To begin with,  Folsom and Price discussed the prominent people –  artists and radical thinkers that Whitman had met and with whom Whitman established, in some cases, lifelong friendships. These were writers, like Emerson, Thoreau, Alcott, or visual artists like Henry Kirke Brown, Elihu Vedder, Gabriel Harris, or women’s rights activists like Abby Price, Sarah Tyndale, Sara Payson Willis. All these people influenced his poetry one way or another, directly or indirectly.

Even though this cultural framework of Whitman’s  1860 collection is one of the main focal points of the chapter, Folsom and  Price deal with the poetry itself as well. They also address the theme of homoeroticism, emphasizing the difficulty Whitman must have experienced while trying to express something that did not even have a name in a language lacked the expressions whit which to express it. As the authors claim, at the time Whitman was writing the Live Oak, with Moss, there was no such a concept which would combine the spiritual love and a physical love between two men. The existing vocabulary (and the state of mind of the people) made a clear cut distinction between these two. Consequently, Whitman almost had to re-invent meanings of words and phrases to fit the emotions and experiences he felt the need to express.

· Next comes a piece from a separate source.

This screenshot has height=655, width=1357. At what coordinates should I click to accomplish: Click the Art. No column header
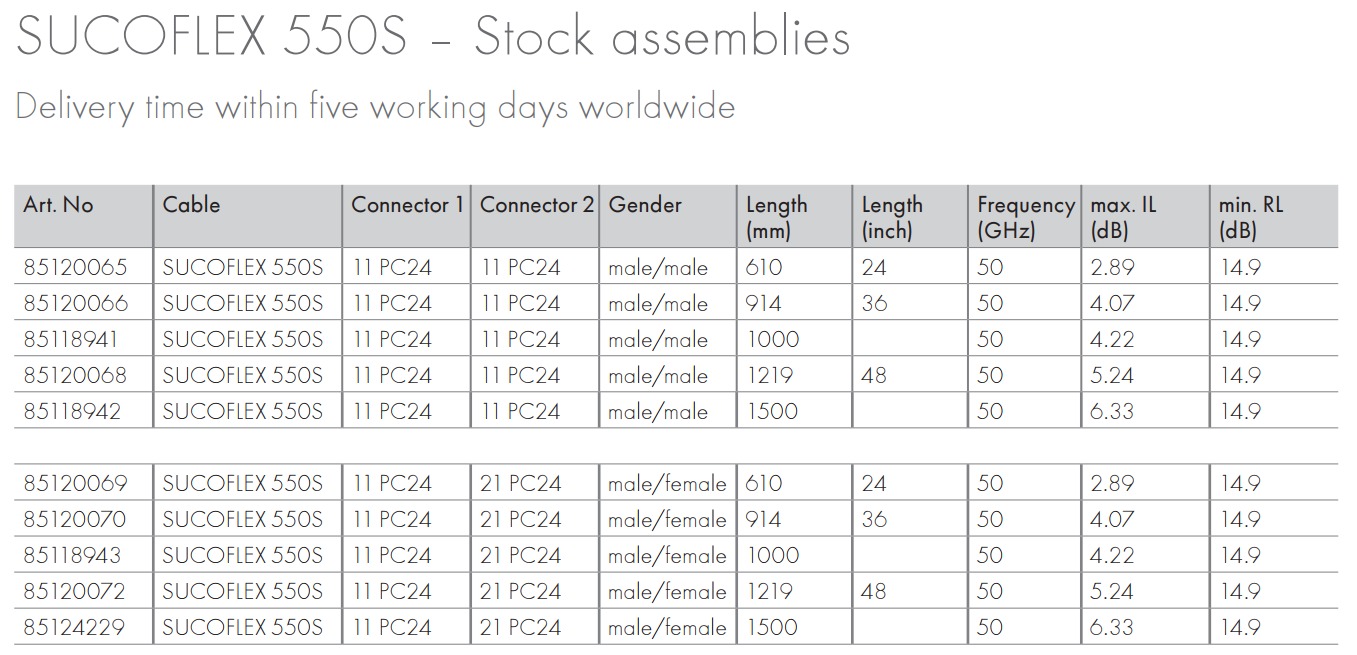tap(58, 205)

Another very important issue that Folsom and Price deal with here is the ‘direction’ of poetry. Many consider the 1860 edition of Leaves of Grass the most inward directed or the most intimate, the inward instead of outward turning at the very brink of the war, but the  authors proceed to make appoint that the poems of the 1860 edition have political significance as well and that Whitman is really, through the concepts of love and comradeship try to bring the divided nation together.

All in all, this article is a very interesting reading, apart from being highly informative. It can, if nothing else, provide some useful insight into the general situation in America and in Walt Whitman during the creation of the wonderful Leaves of Grass.